Thursday, May 22, 2014

#dctech #OpenStack meetup

This evening I am in Washington DC to attend the #OpenStack DC Meetup.

Jason Grimm from Rackspace gave an overview of HEAT, The OpenStack Orchestration Service and a recap of the recent OpenStack 2014 summit.

OpenStack Background

OpenStack is not a monolithic system. It is an ecosystem of connected and commonly governed projects and services.

The key projects are:

  • Nova for Compute
  • Glance for Image Management
  • Swift for Object Storage
  • Cinder for Block Storage
  • Neutron for Network
  • Keystone for Access Control
  • Horizon for the Dashboard.
  • Ceilometer for Telemetry and metering
  • Heat for Orchestration

Bare metal support is provided via the Ironic project

OpenStack has releases every six months. Releases are alphabetical. The recent releases are:

  • Austin (Nova, Swift)
  • Bexar (Glance added)
  • Cactus
  • Diablo
  • Essex (Added Horizon and Keystone)
  • Folsom (Added Quantum and Cinder)
  • Grizzly
  • Havana
  • Icehouse (April 2014 release)
  • Juno (September 2014)

Best advice is to utilize a Milestone 3 or 4 release. These are the integration and stabilization releases.

OpenStack focuses on Infrastructure as a service.. It avoids re-bundling or re-creation of tools. Avoids limitations and lock-in.

Assumes Linux users already rely on a suite of monitoring and management tools.

You need to understand the philosophy of OpenStack. Sometimes OpenStack is NOT the answer.

OpenStack IceHouse Summit 2014

There is a YouTube Channel that covers the summit. 200+ Sessions.

Ubuntu releases coincide with Ubuntu releases. This leads to a preference for running OpenStack on Ubuntu.
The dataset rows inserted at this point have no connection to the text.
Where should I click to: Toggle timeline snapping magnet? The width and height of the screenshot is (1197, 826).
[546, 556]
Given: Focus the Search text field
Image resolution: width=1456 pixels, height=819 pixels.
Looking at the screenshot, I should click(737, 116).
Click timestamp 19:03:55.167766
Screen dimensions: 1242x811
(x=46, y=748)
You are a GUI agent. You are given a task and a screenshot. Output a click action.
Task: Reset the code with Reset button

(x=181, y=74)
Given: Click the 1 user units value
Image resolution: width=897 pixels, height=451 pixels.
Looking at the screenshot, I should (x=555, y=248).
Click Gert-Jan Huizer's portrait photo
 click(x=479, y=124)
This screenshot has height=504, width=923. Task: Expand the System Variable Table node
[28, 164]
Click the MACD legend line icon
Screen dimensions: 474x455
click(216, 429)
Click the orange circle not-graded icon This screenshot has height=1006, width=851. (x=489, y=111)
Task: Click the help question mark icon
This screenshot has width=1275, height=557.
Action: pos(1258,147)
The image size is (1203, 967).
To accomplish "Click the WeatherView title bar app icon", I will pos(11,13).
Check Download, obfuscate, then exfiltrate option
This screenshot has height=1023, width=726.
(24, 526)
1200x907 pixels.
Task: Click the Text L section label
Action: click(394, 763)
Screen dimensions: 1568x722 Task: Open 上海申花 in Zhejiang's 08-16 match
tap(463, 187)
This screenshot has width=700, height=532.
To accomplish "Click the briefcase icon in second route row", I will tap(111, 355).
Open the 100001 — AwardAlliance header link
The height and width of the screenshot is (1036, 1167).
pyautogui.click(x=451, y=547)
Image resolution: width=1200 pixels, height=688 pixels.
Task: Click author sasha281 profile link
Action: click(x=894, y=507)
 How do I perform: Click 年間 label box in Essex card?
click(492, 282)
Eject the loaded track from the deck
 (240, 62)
More than 500 ISVs supporting OpenStack. Rackspace is no longer the largest contributor to OpenStack. No vendor is deploying hardware or software that won’t run on OpenStack.

RedHat has ramped up their involvement but they are going in a strange direction that only supports their version of OpenStack, anything else is unsupported.HP is also trying to go the lock-in route with their implementation of OpenStack.

New and Upcoming Projects

Trove – Database as a Service (similar to AWS’ RDS)
Ironic – Bare Metal management for workload mobility
Marconi – Queue Service (Extension of MQ)
Savannah – Data Processing (Hadoop clustering)

Key New Features

Nova – Live upgrades, cached image aging
Neutron – More vendor support, stabilization of LBaaS, FWaaS, VPNaaS etc. (F5 and Cisco)
Keystone – Shibboleth / Federation (AD and LDAP integration was already available)

Neutron was designed as a router/switch appliance. Neutron doesn’t understand how to work in active/passive and active/active state. This is putting the stack through a re-design for better High Availability support.

IceHouse is un-freezing Nova Network until Neutron develops further. Until Neutron develops further enterprises will probably have to depend on Cisco equipment that offers OpenStack drivers.

Rackspace and RedHat have tried to implement HA using a Watchdog capability but the solution doesn’t scale much beyond 20 nodes.